Researchers from the Walter Reed Army Institute of Research found that Dengue virus antibodies promote Zika virus infection, possibly contributing to cases of microcephaly.
When people become infected with one serotype of Dengue virus, their bodies make antibodies. If they later become infected with a different serotype of Dengue, those existing antibodies bind the virus and signal Fc receptors on cells like macrophages - this causes the macrophages to take up the virus/antibody particles, facilitating infection through a process called “antibody-dependent enhancement”.
Because Dengue and Zika are structurally similar viruses, researchers thought that antibody-dependent enhancement might also occur in people who became infected with Zika virus after they had been infected with Dengue. They tested this hypothesis using monoclonal antibodies to the Dengue E glycoprotein, which shares the same structure as the Zika E glycoprotein.

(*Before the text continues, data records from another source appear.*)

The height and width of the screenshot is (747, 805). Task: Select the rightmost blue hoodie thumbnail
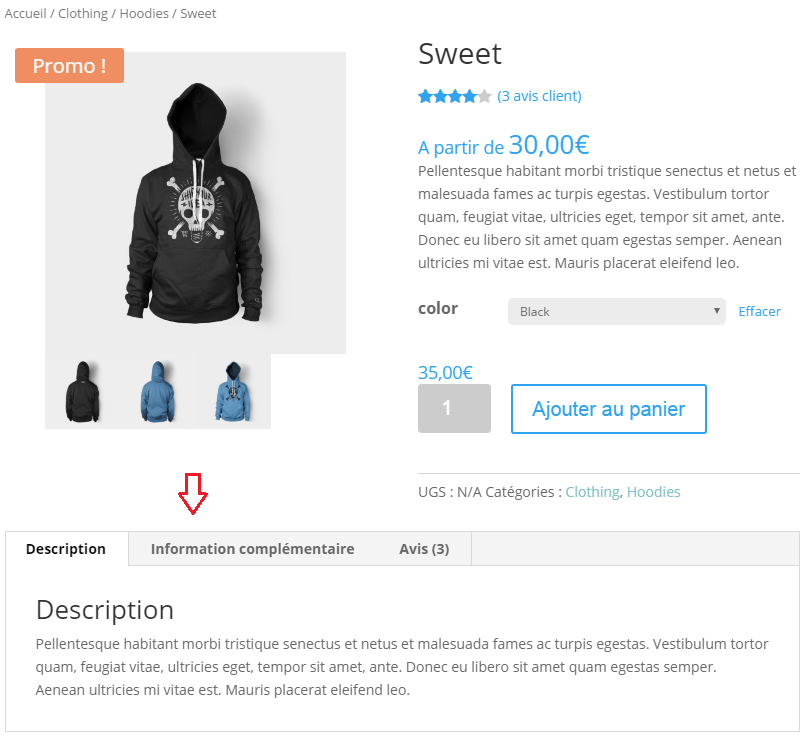pyautogui.click(x=233, y=394)
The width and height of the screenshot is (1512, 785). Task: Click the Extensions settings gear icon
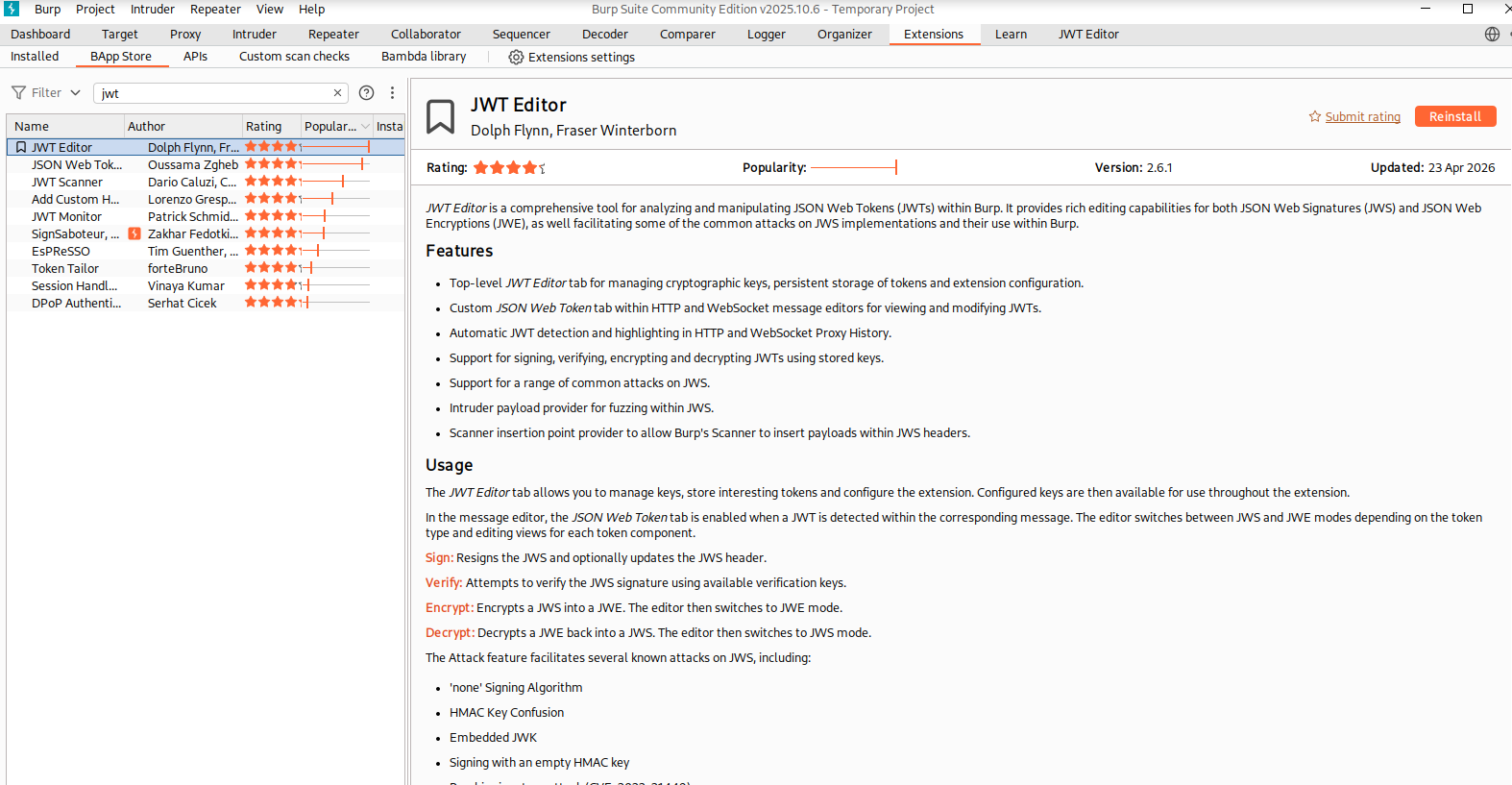[x=516, y=57]
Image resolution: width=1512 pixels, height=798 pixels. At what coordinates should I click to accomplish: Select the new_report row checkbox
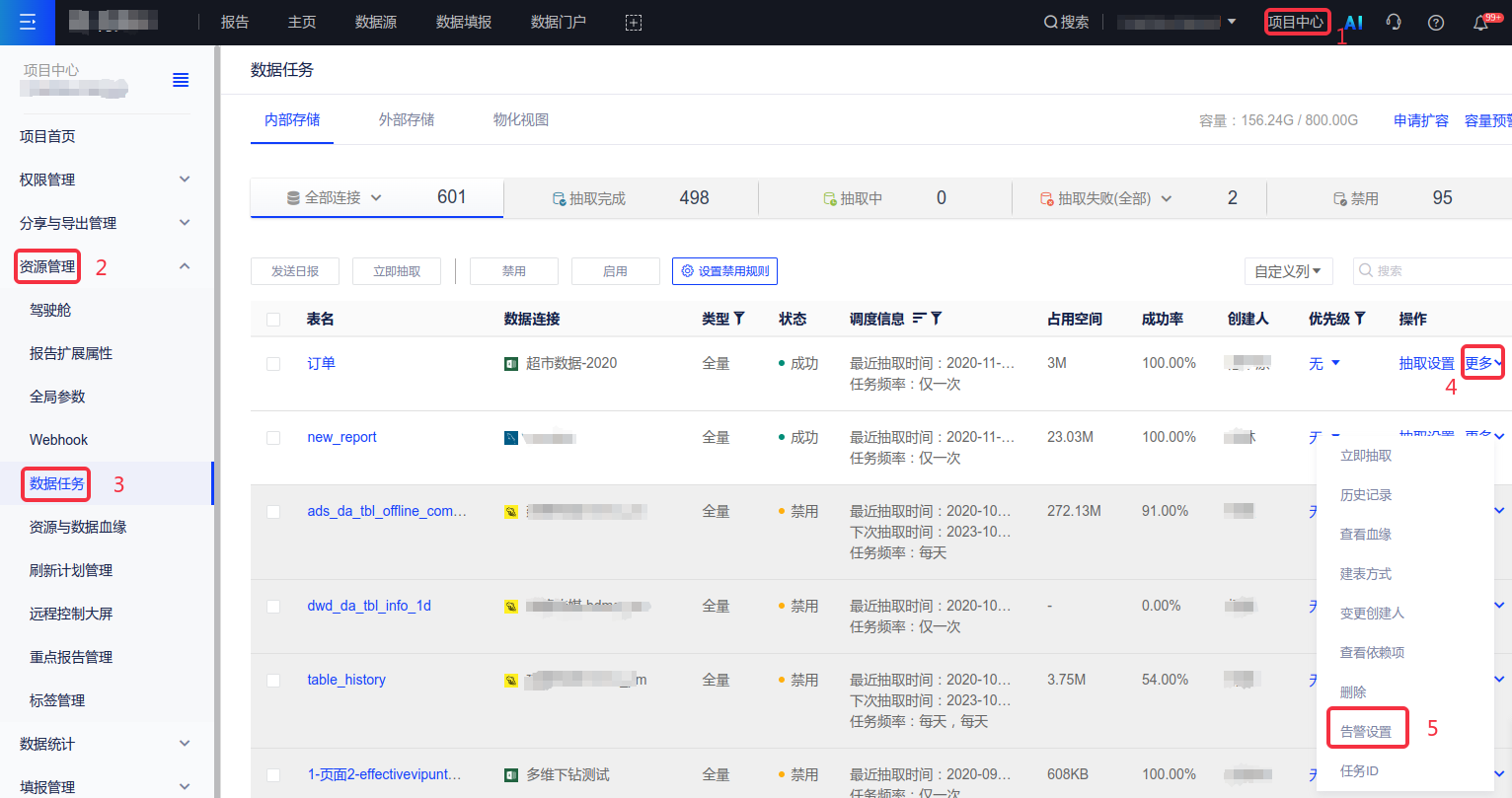pyautogui.click(x=273, y=438)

The researchers mixed the Dengue antibodies with Zika virus and exposed them to cells that had Fc receptors. The Dengue antibodies enhanced the Zika infection almost 100-fold! The Zika infection could be prevented by blocking the Fc receptors with anti-Fc receptor antibodies, indicating that antibody-dependent enhancement was taking place.
These findings spell trouble for Dengue vaccines like Dengvaxia and TV003, since they may actually enhance Zika infection. Not to mention, Zika infection may enhance future Dengue infections.
According to study authors, “we know little about the reciprocal response of anti-Zika antibodies and their capacity to enhance Dengue virus infections, although it would seem plausible that anti-Zika antibodies might similarly enhance Dengue virus. A clear understanding of the interplay between Zika and Dengue infections will be critical to Zika planning and response efforts in regions where Zika and Dengue co-circulate, and particularly valuable for vaccine design and implementation strategies for both Zika and Dengue.